City, Suburbs, and Dolls
Via Gapersblock and Chicagoist, toy maker Mattel, has introduced a new doll to its American Girl product line. For those unfamiliar with American Girl, it represents product synergy at its best. Mattel produces dolls, matching clothes for girls, books, and other products that develop a "personality" for the doll.
The story of the new doll, Marisol, is causing a bit of controversy. She is from Chicago's Mexican-American community of Pilsen who is having to move to the suburban community of Des Plaines. According to accounts of the book, Pilsen is referred to as "no place to grow up," rife with violence, and a place from where reasonable people want to flee.
While the caricature of Mexican-Americans exploits discredited stereotypes ("Marisol was born to dance") and Pilsen's cultural and economic diversity seems to be downplayed, the story of Marisol does tap into an often-ignored aspect of metropolitan development: a complex reversal of the "white flight" dynamic that fueled post-war suburbanization.
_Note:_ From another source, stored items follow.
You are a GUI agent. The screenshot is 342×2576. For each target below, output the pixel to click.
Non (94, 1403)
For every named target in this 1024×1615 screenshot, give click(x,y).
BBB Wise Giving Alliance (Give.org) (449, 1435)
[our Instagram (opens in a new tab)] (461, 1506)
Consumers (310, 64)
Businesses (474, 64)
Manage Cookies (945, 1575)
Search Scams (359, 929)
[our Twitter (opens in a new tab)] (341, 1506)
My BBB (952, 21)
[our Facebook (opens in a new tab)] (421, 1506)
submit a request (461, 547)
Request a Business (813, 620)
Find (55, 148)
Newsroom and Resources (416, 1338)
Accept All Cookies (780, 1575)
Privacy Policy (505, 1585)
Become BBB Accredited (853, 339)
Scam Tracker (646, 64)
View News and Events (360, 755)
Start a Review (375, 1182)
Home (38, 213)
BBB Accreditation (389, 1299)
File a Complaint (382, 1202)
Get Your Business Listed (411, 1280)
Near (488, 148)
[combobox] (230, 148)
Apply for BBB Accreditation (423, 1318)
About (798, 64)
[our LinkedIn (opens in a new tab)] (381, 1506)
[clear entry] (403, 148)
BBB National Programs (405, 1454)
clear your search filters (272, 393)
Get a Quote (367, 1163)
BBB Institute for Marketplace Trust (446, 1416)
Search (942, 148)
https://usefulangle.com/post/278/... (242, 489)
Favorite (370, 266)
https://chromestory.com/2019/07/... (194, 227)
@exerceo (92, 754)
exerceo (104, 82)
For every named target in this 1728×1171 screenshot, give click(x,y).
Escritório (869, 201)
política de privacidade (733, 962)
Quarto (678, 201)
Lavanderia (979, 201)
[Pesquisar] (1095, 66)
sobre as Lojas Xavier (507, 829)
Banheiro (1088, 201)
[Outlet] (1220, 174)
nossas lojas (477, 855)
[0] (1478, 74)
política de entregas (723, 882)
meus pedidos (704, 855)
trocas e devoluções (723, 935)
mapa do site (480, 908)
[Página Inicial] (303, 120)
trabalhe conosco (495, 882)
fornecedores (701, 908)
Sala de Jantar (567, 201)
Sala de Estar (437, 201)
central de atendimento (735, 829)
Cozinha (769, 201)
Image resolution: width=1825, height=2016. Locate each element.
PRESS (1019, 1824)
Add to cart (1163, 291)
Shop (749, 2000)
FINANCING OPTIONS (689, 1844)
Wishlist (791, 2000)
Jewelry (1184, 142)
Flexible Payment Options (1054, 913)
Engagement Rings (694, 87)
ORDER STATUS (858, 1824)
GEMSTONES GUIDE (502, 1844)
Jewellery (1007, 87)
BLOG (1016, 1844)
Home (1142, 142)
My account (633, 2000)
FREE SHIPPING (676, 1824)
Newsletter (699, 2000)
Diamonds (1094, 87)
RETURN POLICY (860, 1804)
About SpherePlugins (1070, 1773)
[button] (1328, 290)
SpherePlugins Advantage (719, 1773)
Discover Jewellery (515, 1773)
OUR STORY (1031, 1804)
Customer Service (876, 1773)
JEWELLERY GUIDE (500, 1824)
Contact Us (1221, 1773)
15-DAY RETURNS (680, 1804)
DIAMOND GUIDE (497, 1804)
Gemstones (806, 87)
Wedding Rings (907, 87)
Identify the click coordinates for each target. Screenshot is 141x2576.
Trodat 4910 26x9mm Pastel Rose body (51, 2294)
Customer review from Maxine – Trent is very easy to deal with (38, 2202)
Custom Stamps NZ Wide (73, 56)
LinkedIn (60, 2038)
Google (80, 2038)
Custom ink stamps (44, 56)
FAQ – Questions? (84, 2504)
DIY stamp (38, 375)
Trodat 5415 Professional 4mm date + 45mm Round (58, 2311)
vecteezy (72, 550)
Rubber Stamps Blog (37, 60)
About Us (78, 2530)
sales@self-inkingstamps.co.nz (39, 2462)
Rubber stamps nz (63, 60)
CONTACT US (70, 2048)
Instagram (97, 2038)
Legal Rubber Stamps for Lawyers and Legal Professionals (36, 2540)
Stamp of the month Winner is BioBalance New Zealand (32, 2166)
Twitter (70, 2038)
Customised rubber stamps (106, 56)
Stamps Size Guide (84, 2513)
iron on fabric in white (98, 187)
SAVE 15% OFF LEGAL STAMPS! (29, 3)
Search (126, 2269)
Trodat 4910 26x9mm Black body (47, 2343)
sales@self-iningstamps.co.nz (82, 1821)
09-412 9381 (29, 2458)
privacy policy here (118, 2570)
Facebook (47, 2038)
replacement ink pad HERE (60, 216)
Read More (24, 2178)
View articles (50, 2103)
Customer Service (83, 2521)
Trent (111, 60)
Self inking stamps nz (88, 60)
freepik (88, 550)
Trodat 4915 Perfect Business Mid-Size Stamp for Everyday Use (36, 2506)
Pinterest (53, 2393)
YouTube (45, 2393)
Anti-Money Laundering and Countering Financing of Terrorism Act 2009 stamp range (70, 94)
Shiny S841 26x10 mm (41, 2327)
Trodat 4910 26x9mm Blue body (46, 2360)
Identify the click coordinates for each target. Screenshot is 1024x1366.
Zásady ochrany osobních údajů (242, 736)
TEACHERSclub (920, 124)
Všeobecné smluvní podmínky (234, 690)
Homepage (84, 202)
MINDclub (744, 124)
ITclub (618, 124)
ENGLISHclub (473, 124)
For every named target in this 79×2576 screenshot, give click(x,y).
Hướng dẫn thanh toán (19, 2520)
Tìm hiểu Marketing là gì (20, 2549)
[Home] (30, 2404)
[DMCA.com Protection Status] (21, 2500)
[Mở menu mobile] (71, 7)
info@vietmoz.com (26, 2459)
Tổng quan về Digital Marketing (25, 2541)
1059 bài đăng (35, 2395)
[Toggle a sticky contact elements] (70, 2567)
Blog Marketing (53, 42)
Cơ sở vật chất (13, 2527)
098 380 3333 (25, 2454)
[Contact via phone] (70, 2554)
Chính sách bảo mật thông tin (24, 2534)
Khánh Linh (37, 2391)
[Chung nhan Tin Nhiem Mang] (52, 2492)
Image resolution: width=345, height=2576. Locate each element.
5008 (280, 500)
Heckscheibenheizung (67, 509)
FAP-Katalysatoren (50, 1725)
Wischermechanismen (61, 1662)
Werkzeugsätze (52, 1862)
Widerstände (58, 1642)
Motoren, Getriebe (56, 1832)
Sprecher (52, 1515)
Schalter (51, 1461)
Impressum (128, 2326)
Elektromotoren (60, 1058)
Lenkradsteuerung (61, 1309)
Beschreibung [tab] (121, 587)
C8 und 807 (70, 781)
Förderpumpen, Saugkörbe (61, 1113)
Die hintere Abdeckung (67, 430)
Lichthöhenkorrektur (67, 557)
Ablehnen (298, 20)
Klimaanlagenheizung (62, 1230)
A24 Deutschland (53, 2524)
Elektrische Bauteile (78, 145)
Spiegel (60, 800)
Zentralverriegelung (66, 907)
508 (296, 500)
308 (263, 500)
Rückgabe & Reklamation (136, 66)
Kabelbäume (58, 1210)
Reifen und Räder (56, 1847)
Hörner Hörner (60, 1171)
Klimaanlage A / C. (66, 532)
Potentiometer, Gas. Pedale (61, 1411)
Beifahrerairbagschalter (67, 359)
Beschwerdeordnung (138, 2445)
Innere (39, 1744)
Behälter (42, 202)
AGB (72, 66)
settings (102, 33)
Many accounts of the 2000 census figures show the increasing ethnic and cultural diversification of the suburbs. Much of this is due to gentrification schemes that price low income people out of their communities. Higher income--often white--residents are displacing low income renters. Pilsen is one of the areas in Chicago where gentrification is quickly coming. With the redevelopment of University Village, Chicago's southwest side is ripe for significant transformation. The story of Marisol, in turn, may be the template for forced displacement.